This is a poster I presented yesterday at the UTS Teaching and Learning Forum called "QR codes and the mobile web". There was much interest in the poster and I demonstrated how they work with my iphone which has the i-nigma reader installed (I think this is the best reader I have tested for the iphone as it auto takes photos very quickly with low error rate - much for efficient than the BeeTag reader). The poster was aimed at raising awareness of QR codes and their potential use in teaching, learning and research environments. The audience was mainly academic staff and most had seen QR codes before but weren't sure how they worked. I explained how we're using them in the library and suggested ways they could use them in their contexts. Most people were enthusiastic about trying to use them in some way and appreciated the way QR codes can bridge the gap between physical and digital learning environments. The full abstract is below.
At UTS Library we are engaged in the delivery of high quality information literacy training and services to clients. We endeavour to maintain awareness of emerging trends in technology and communications with regard to their impact on educational and library settings. Through this process we hope to better meet client needs and expectations by creating an evolving and dynamic teaching and learning environment. One way UTS library is trying to achieve this is through the use of QR codes. QR codes are barcodes for the 21st century that can be scanned by a mobile device and lead you to a website, video, podcast, quiz, pdf, or almost anything! They are simple to create and use as will be demonstrated live during the poster session. As more and more people use mobile devices everyday, the need to provide mobile content for accessing on-the-go is increasing and QR codes are a simple way to achieve that. Mobile devices allow the digital and physical worlds to interact via QR codes and enhance the teaching and learning environment.

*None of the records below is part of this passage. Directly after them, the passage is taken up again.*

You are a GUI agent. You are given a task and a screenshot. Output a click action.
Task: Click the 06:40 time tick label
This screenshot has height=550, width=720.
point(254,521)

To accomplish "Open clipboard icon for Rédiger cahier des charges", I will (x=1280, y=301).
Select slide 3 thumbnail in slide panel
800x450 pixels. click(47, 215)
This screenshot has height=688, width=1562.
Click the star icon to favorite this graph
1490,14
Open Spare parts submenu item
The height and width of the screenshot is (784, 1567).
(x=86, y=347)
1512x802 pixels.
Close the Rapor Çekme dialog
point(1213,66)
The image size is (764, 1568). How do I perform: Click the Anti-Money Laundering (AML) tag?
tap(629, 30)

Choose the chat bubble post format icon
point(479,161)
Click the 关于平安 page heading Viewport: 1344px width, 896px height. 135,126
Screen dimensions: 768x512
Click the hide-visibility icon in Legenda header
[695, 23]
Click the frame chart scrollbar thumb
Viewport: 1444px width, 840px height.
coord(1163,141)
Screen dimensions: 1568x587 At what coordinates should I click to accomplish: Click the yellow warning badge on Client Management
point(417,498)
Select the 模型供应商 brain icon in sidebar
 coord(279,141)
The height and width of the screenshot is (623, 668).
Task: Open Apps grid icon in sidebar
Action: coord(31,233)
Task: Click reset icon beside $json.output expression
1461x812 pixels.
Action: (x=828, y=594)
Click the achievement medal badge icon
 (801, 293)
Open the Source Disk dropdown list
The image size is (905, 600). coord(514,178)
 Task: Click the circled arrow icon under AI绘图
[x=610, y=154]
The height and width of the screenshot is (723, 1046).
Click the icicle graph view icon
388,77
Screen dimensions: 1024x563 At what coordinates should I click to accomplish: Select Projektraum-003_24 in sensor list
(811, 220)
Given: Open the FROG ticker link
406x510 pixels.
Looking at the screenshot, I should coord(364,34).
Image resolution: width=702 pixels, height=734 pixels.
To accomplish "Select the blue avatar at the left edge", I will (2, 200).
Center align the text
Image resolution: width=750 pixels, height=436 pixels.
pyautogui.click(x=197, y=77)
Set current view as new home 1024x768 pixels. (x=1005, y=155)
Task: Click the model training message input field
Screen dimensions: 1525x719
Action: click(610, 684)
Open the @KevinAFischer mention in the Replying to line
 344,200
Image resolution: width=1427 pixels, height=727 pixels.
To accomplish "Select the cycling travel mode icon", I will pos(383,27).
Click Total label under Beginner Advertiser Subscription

At UTS Library we are trialling QR codes in our promotional bookmarks and flyers for example, a flyer promoting the new catalogue will have a QR code leading to a short screencast of how to use the new catalogue. While this is a simple idea, it provides library clients with an immediate interactive experience of how to use a new hands-on service that is better explained by demonstration than in reading a flyer. QR codes have been used in a wide variety of contexts such as advertising, events, music, museums, games, libraries and education. In an educational setting QR codes could be introduced to handouts or UTSonline as a way to enhance the learning experience. For example, websites, quizzes or video content referred to could have a QR code attached allowing people to access content on their mobile device in the classroom or on-the-go. It is also possible to create short screencasts or vodcasts for specific classes in minutes and link them to QR codes for placing in handouts, lecture slides or UTSonline. An added benefit of using QR codes is that they can be scanned by the mobile device and stored to be accessed anytime.
We will be educating our clients about QR codes and monitoring this pilot project by tracking usage statistics of the content we link to. We hope to enhance our existing library services through the use of QR codes by creating a more engaging and dynamic teaching and learning environment.